You still aren’t wrong on the mowing service. I’m just cheap about the dumbest things.

----------


## Tik-Tok

I think I'd rather put that money towards fake grass, and see long term savings in water, power equipment, fertilizer, man-hours, etc etc etc.

I'm starting to seriously consider it for the back yard, since my wife's garden now takes up at least 50% of what used to be the lawn. Probably only about 800sq.ft of turf left. I'm estimating $4g for fake grass installed myself.

----------


## killramos

I’d sooner mulch or pave the whole yard

----------


## you&me

> I think I'd rather put that money towards fake grass, and see long term savings in water, power equipment, fertilizer, man-hours, etc etc etc.
> 
> I'm starting to seriously consider it for the back yard, since my wife's garden now takes up at least 50% of what used to be the lawn. Probably only about 800sq.ft of turf left. I'm estimating $4g for fake grass installed myself.



To me, that's the thing the makes fake grass a bit of a paradox. 

800sf @ $4k makes the cost (maybe, sorta) reasonable... but then, mowing / taking care of 800sf of grass would be relatively easy or cheap to pay someone to do for you. At the extreme end of that spectrum, I totally understand turf in a townhouse sort of situation where the lawn is a literal postage stamp. 

The bigger the lawn, the more low maintenance makes sense from a time investment standpoint. But the cost means that the list of things I'd rather spend that much money on is nearly limitless...

----------


## rx7boi

> How are you liking it so far?



 
@phubu


The trimmer is heavier but does the job. I used the blower to clean up dust from the garage but the speed is a bit low at 125mph.

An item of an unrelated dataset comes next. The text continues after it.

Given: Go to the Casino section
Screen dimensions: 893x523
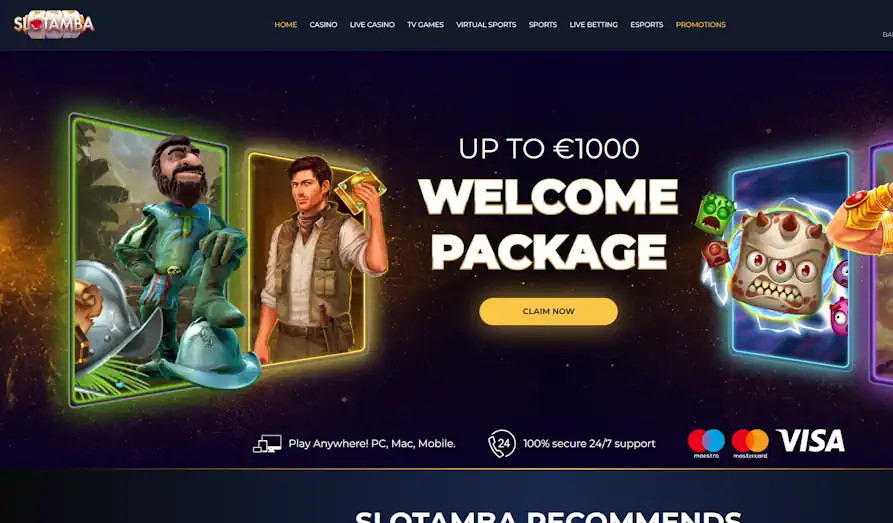Looking at the screenshot, I should tap(323, 24).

For $268, it's not a bad price.

----------


## ExtraSlow

> Home Depot has the Ryobi 18V ONE mower/blower/trimmer kit on sale this week for $399. Extremely low stock, I may have just ordered the last one in the city. Only suitable for tiny inner city yards like mine I suspect, the mower is a puny thing, which is fine by me. Will report back if my order is actually fulfilled.

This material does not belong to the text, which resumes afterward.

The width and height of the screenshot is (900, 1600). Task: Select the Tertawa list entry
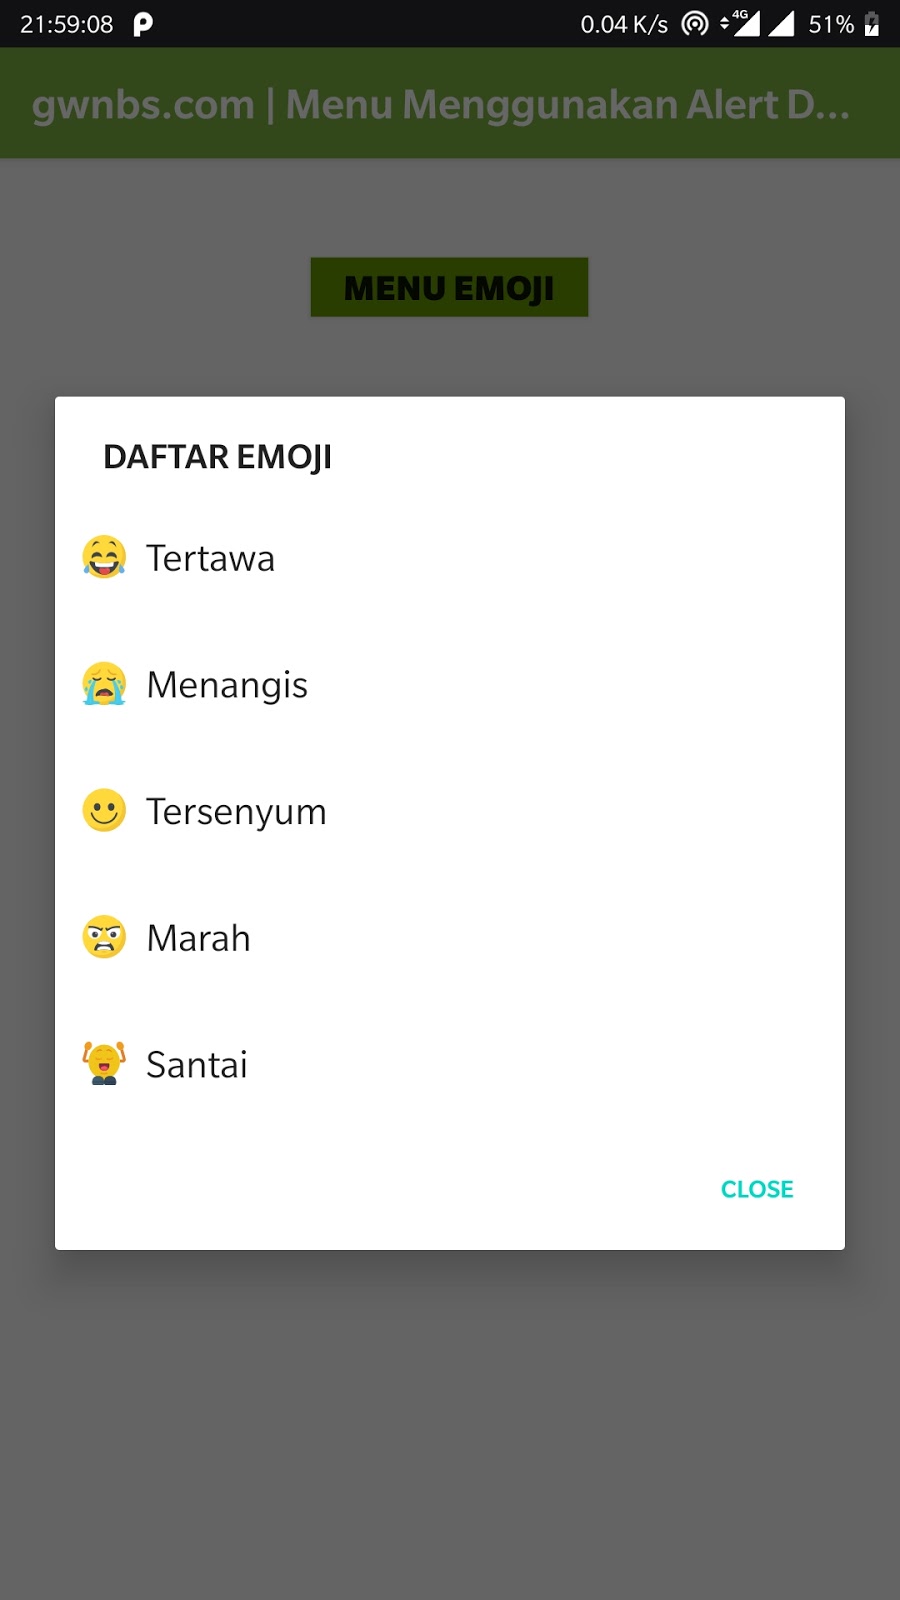point(450,558)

Can confirm the baby mower is small enough for my 9 year old daughter to use it without issues. So yeah, it's nice and small.

----------


## TurboMedic

Costco has the Greenworks 80V kit in store now, $699 for a 21" mower (brushless, variable speed, bagging and mulching, no self propel), string trimmer and blower, with 2 2Ah batteries. This set is sold for $879 I think on costco.ca, and is a better deal than most any other mower or bundle kit out there.

----------


## Tik-Tok

For the products you're getting, definitely.

----------


## tcon

I ended up making my own Kobalt "kit" from lowes. Both the mowers and a trimmer blower set were on sale. They wanted 599 for the full mower/trimmer/blower kit but the mower seemed like junk, so I went with the 40v trimmer / blower kit for $220 then grabbed a brushless 40v mower for $400. This worked out better than the 3-piece kit cause it only came with a 4ah and a 2.5ah battery, but with my franken-kit I get a 4ah and a 5ah, and 2 chargers. 
So far pretty happy with the stuff, did a full Mow, trim, and used the blower for a bit, still 25% left on the 5ah battery. Definitely convenient!

----------


## ExtraSlow

Can confirm that the Ryobi 18V ONE+ blower is useless for snow. Not that it was my primary concern, but it just doesn't hve the velocity required. Moves leaves fine.

----------


## cyra1ax

> Can confirm that the Ryobi 18V ONE+ blower is useless for snow. Not that it was my primary concern, but it just doesn't hve the velocity required. Moves leaves fine.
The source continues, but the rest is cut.